Question 2 Multiple Choice
Why are trans fats associated with greater cardiovascular risk per gram than saturated fats?
ATrans fats raise LDL-C more steeply than any other nutrient category
BTrans fats directly damage arterial endothelium through reactive oxygen species
CTrans fats simultaneously raise LDL-C and lower HDL-C, impairing both delivery and reverse cholesterol transport
DTrans fats increase VLDL production more than saturated fat does, flooding the circulation with lipoproteins
Trans fats occupy a uniquely harmful position because they act on both sides of the ledger: they raise LDL-C (suppressing LDL receptor expression) and lower HDL-C (impairing reverse cholesterol transport). Lower HDL means less cholesterol is scavenged from arterial walls and returned to the liver — more remains available for foam cell formation and plaque development. This dual action explains why trans fats carry greater CVD risk per gram than saturated fat alone.
Question 3 True / False
Dietary cholesterol is the primary dietary driver of elevated LDL-cholesterol levels in most people.
TTrue
FFalse
Answer: False
This is a common misconception. Saturated fat is the primary dietary driver of elevated LDL-C because it suppresses LDL receptor expression on liver cells, reducing clearance of LDL from the bloodstream. Dietary cholesterol has a weaker effect because most people can compensate by adjusting their endogenous cholesterol synthesis (hepatic feedback regulation). Reducing saturated fat intake has a much larger effect on LDL-C than reducing dietary cholesterol.
Question 4 True / False
Two patients have identical LDL-cholesterol values of 130 mg/dL but different LDL particle sizes — one has predominantly large, buoyant particles and the other has small, dense particles. They may have meaningfully different cardiovascular risk profiles despite identical LDL-C.
TTrue
FFalse
Answer: True
LDL-C measures cholesterol mass carried by LDL particles, not particle number or size.
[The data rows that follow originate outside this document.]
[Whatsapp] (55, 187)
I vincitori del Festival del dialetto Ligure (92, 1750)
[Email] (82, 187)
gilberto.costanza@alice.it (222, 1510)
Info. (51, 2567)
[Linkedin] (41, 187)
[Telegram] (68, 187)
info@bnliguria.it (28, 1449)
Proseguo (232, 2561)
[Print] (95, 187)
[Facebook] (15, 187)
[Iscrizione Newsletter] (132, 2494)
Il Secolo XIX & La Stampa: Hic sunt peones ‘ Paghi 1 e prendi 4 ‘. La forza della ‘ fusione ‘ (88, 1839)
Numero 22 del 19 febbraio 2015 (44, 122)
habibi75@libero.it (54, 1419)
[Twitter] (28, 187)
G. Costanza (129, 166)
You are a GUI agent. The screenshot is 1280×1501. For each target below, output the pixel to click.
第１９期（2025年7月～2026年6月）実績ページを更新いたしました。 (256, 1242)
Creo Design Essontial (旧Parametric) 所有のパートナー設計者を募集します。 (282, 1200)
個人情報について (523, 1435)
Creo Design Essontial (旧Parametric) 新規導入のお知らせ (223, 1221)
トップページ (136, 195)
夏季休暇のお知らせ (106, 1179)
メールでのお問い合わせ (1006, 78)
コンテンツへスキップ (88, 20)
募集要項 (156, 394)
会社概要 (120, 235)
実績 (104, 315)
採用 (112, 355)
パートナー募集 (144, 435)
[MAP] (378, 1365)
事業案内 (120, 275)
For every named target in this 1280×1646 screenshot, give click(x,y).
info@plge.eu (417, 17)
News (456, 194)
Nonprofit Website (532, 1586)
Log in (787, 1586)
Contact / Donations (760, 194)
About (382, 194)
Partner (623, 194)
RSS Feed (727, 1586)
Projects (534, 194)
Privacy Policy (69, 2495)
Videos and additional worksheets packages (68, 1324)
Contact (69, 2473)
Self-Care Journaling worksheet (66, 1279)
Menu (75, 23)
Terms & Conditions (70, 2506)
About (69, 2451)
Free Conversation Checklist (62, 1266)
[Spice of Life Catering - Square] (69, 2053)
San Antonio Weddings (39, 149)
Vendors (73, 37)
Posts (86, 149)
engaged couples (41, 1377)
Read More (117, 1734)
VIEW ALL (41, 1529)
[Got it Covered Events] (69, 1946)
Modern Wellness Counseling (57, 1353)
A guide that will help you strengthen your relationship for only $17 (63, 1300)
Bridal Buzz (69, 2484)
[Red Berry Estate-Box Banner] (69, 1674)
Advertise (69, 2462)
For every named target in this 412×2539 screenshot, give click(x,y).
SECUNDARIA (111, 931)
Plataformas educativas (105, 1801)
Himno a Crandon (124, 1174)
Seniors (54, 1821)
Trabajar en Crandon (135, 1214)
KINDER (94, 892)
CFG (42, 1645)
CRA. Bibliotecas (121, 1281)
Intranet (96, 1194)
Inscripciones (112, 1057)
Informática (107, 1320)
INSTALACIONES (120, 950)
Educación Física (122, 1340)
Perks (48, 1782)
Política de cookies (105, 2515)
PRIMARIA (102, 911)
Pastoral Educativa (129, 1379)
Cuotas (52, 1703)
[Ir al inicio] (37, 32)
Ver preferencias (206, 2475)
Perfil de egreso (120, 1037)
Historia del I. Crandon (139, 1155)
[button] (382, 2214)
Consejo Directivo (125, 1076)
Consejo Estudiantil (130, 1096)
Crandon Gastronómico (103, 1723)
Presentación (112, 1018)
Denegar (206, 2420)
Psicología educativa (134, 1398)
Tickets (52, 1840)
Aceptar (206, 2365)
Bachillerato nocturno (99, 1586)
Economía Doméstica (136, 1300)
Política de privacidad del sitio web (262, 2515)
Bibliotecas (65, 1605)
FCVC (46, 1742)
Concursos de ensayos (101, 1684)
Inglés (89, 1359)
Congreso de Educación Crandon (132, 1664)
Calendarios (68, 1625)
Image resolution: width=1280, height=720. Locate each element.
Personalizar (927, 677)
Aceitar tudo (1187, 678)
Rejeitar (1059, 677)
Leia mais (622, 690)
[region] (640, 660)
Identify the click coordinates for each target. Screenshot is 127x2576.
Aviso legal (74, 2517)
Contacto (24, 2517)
Small, dense LDL particles penetrate arterial endothelium more easily and are more susceptible to oxidation than large, buoyant particles. Oxidized LDL is taken up by macrophage scavenger receptors, leading to foam cell formation at the core of atherosclerotic plaques. A standard lipid panel does not distinguish particle size, so identical LDL-C values can mask substantially different atherogenic risk.
Question 5 Short Answer
Why is a standard lipid panel (LDL-C, HDL-C, triglycerides, total cholesterol) a useful but incomplete predictor of cardiovascular disease risk?
Think about your answer, then reveal below.
Model answer: A standard lipid panel captures cholesterol mass in major lipoprotein fractions but misses factors that independently modify CVD risk: LDL particle size (small, dense particles are more atherogenic than large ones), LDL oxidation state (oxidized LDL drives foam cell formation and plaque development), triglyceride-rich VLDL that competes with HDL maturation, and inflammatory markers like hsCRP that reflect vascular inflammation. Two patients with identical LDL-C can have very different underlying atherogenic profiles.
The incompleteness of standard lipid panels is clinically important for borderline-risk patients. Advanced lipoprotein particle testing (NMR or apolipoprotein B measurements) and inflammatory markers provide additional predictive information. The underlying biology — LDL receptor dynamics, reverse cholesterol transport, endothelial penetration — is richer than any single number captures.